Neste bicentenário do seu nascimento, mais uma razão para ler Camilo Castelo Branco é ver que muitas das suas histórias são uma metáfora da actualidade.
É o caso da Flor da Maia e da Rapariga das Taipas, personagens de A Flor da Maia, uma das Novelas do Minho, que retratam bem a reacção do povo às investidas dos candidatos às últimas eleições. O povo masculino, feminino, agénero ou de qualquer outro género, diga-se, para cumprir a inclusividade…
O fogoso Morgado de S. Martinho perdeu-se de amores quando viu Maria do Vale, a Flor da Maia, como era conhecida “naquela terra da Maia, onde há moças formosas, e tantas que não sei terra portuguesa onde olhos de homens…possam regalar-se mais…”.

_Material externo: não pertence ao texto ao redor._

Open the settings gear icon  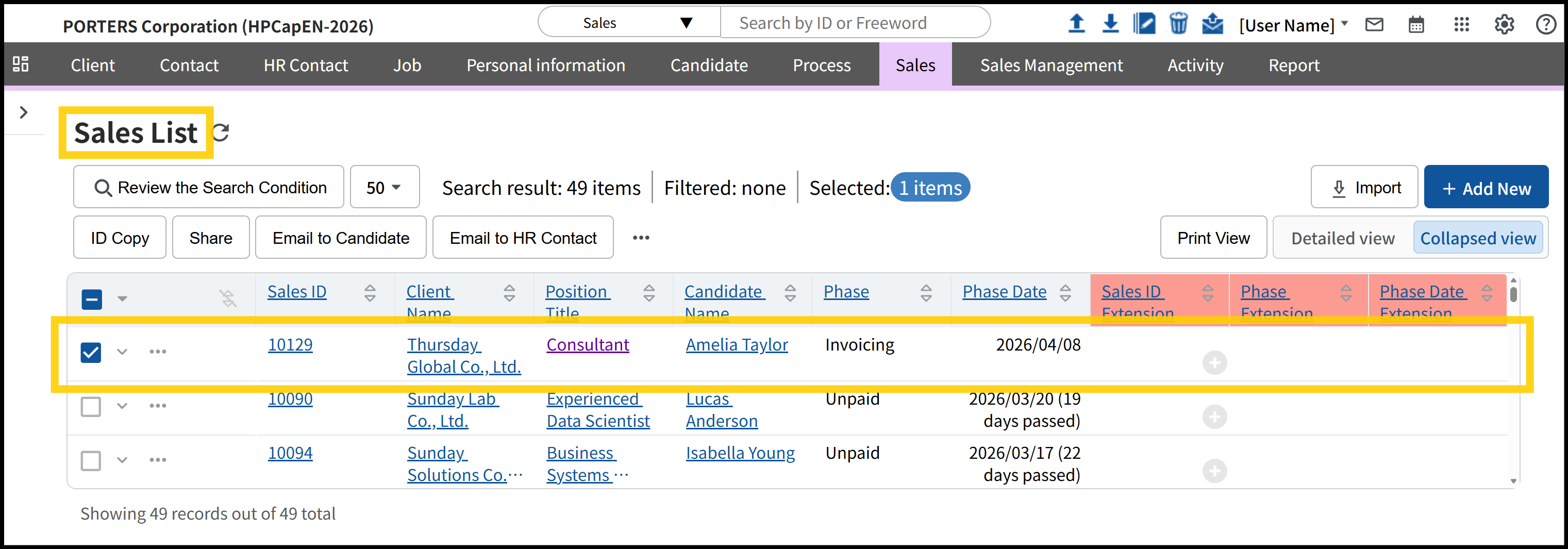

E a ânsia de lhe falar mais cresceu quando o Abade de Rebordões lha celebrou como “a melhor fatia dez léguas em roda…aquilo é peixe. . . …têm-na pedido os mais ricos brasileiros da Maia …três ou quatro doutores, o barão de Vougado…não sei porquê a rapariga disse que não os queria, mesmo sem os enxergar…”. O Morgado não senerou até o Abade lha apresentar na Feira de Maio.
A falta de empatia nesse e em desgostosos encontros posteriores levou o Morgado a lamentar-se ao Abade que então lhe contou história similar de quando era jovem, e viu na festa na Falperra uma rapariga das Taipas, a coisa mais bem feita que os seus olhos tinham lobrigado. Falou-lhe uma tarde, quando ela comia tremoços e azeitonas à porta de casa, e aí “deixou falar o coração…e mais do que imaginava dizer-lhe”. A rapariga ouviu tudo, enquanto duraram os tremoços e as azeitonas; depois, ergueu-se, deu as boas-tardes, entrou em casa, disse-me: não nasci para vossemecê …e fechou a porta”.

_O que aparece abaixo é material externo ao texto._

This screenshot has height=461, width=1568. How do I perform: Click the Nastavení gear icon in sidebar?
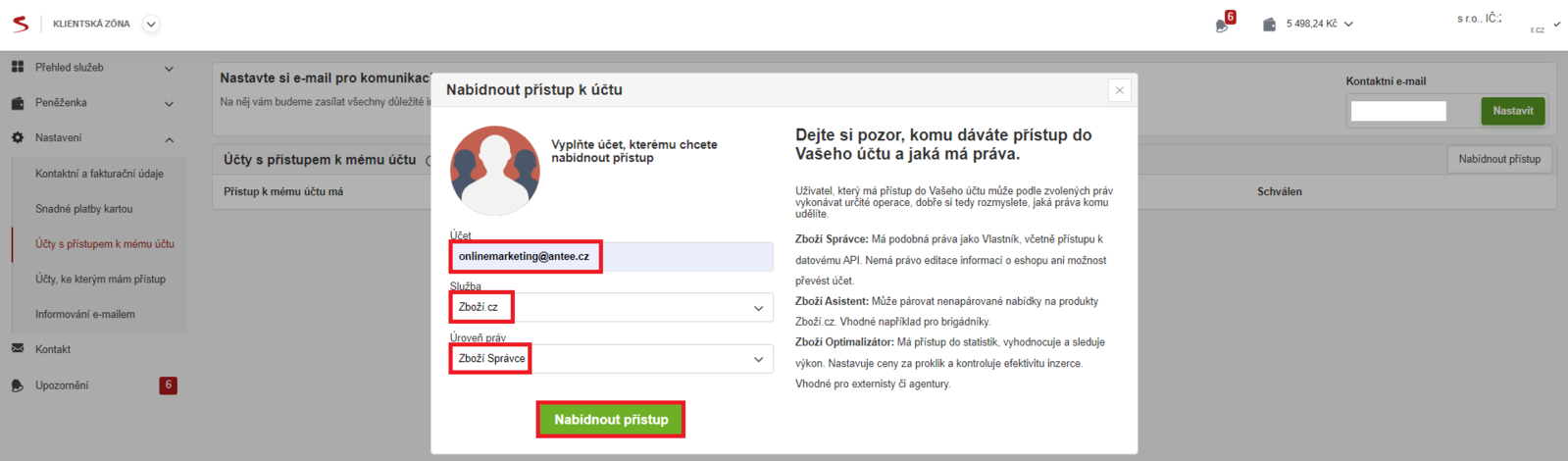pyautogui.click(x=18, y=138)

Passados 150 anos, enquanto comia uns figos secos, a rapariga das Taipas ouviu o pretendente socialista prometer-lhe figos sem IVA, menos horas de trabalho e 500 euros para cada filho daí a 18 anos. Acabados os figos, deu-lhe as boas tardes e retirou-se sem mais conversa.

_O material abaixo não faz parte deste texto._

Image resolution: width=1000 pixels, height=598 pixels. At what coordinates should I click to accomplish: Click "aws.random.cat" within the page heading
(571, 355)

Petiscando caracóis e pão com chouriço, atendeu os pretendentes trotskistas, estalinistas e os “livres” de tais ideologias, mas tão presos na caverna como os primeiros, que lhe asseguravam melhores salários à custa da demolição dos ricos e dos empresários com acrescidos impostos, logo seguidos do pretendente liberal a prometer enlace sem peias na economia e na vida, e do turbulento cheguista cuja estridência da voz dificultava que o percebesse. Acabados os caracóis e o chouriço, deu-lhes as boas-tardes e retirou-se até mais ver.
E enquanto saboreava umas pataniscas, ouvia nas televisões juras de amor de todos os candidatos e o júri matreiro que as classificava, maiores as mais à esquerda e menores, as mais à direita. E espantava-se como o júri denunciava vícios imperdoáveis de um dos pretendentes, ter criado uma empresa, trabalhado, ter ganho dinheiro e sucesso pessoal, que a ela lhe parecia virtude e não defeito censurável. Acabadas as pataniscas, retribuía-lhes as boas-noites e ia dormir.
Saboreava ela um queijo cabreiro, quando lhe apareceu esse mesmo pretendente para a cativar com a sua realizada trajectória de vida, penhor de confiança na acção governativa futura. Como de trabalho e sucesso era o primeiro que lhe falava, interessou-se na conversa, ao ponto de, findo o queijo, continuar o palratório, tudo ficando a saber do pretendente, até as declarações do IRS. E entendeu todas as coisas que ouviu, tão simples que começou a pensar se os letrados das televisões, que nunca ficavam esclarecidos, não teriam grave limitação de entendimento a necessitar de acompanhamento especial. E escolheu nessa tarde o seu candidato.
Na noite das eleições, a rapariga das Taipas viu com agrado que o voto da maioria do povo se identificou com o seu e validou os entupimentos de compreensão dos letrados, nessa noite mais ainda mais confirmados.
Metáfora dos que votaram sem enxergar em quem é a Flor da Maia que rejeitava os pretendentes sem os ouvir. Seduzida e abandonada por um tocador de pífaro (de requinta, diz Camilo), teve uma vida muito infeliz. Metáfora de quem soube ouvir para escolher livremente é a Rapariga das Taipas. Se foi feliz, por certo o Abade de Rebordões um dia o revelará.
Deixo aos leitores julgar a quem assenta a metáfora do tocador de pífaro. É que não deve haver leituras grátis.